Rachel Beglin’s Pioneer editorial published on Sept. 8 piqued some thoughts that I’d like to share here. Rachel examines a business model that I find delightful -- the cooperative. Note that it’s a business model rather than a model for government supervision of business. It’s a capitalist model characterized by its equitable distribution of benefits.
For one, in the cooperative model, some consumers are owners, and some owners are consumers, while some shoppers choose not to be owners, and some owners choose not to shop at their co-op.
A variant model, however, disallows consumers who aren’t owner-members, such as Beltrami Electric.
Those who both own and shop the co-op would be most motivated to improve organizational success, others not so much. But all co-op members have little control over the success of the organization other than to elect board members who will hire and fire management.
Management, actually, is most directly responsible for the performance of a co-op. In any case, member-owners are the beneficiaries of high organizational performance along with non-owner consumers.
Second, closely akin to the cooperative model is the Employee Stock Ownership model, a corporate model where employees earn ownership over time of employment.

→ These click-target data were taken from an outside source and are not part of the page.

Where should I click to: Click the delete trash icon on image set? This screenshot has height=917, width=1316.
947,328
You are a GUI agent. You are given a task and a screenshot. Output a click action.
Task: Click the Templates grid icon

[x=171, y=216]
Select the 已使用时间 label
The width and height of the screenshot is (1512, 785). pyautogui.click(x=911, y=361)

Here again, management is most responsible for the success or failure of the organization, but employees -- the workers who make the performance great or not -- are motivated and more able to make the company prosper since their ESOP stake in the company grows as the company prospers.

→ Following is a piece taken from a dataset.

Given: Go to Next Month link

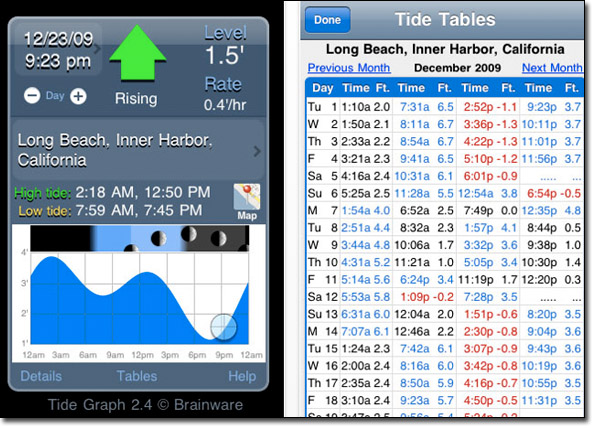Looking at the screenshot, I should pyautogui.click(x=552, y=68).
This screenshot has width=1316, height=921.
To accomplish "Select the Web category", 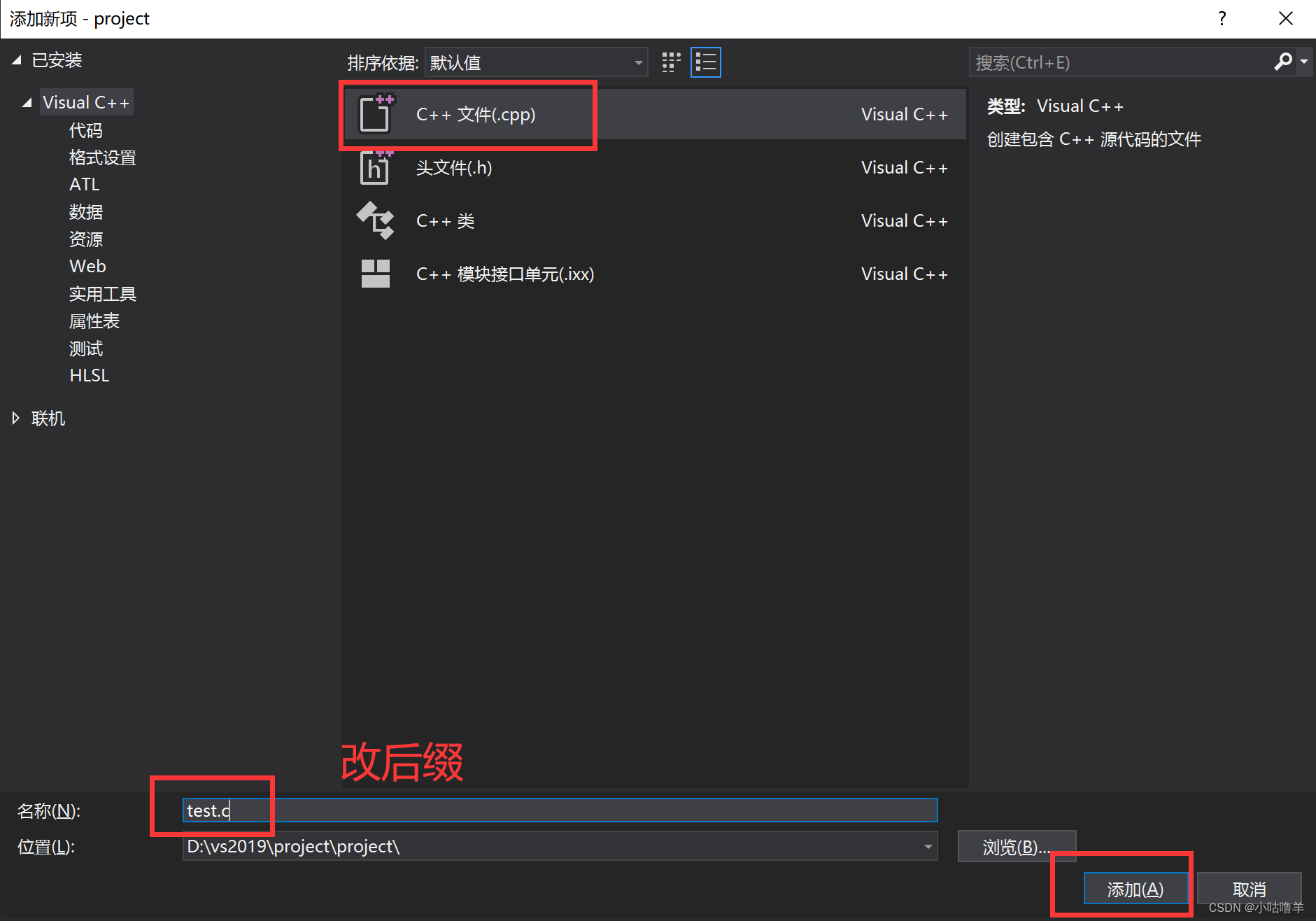I will click(x=87, y=266).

The employee-owner groups and consumer groups do overlap here much as they do in co-ops, but the level of controlling influence wielded by ESOP employee-owners is greater than the level of controlling influence wielded by co-op member-owners. And, as with co-ops, employee-owners are the beneficiaries of high organizational performance along with non-owner consumers.
Such analyses might be extended to other business models -- corporations, LLCs and sole proprietorships -- comparing the effectors and beneficiaries of high organizational performance for each.
Any of these business models can empower a company to do humanitarian good. But they can be predatory also, as a primary criticism of capitalism is that private ownership enables exploitation of both customers and employees. It falls to management to choose.
Locally, I applaud Lueken’s as an ESOP, and I applaud Otter Tail Power as a C-corp for their invested commitment to human benefit. Of course, I applaud Harmony and other co-ops for the demonstrated humanitarian good they do.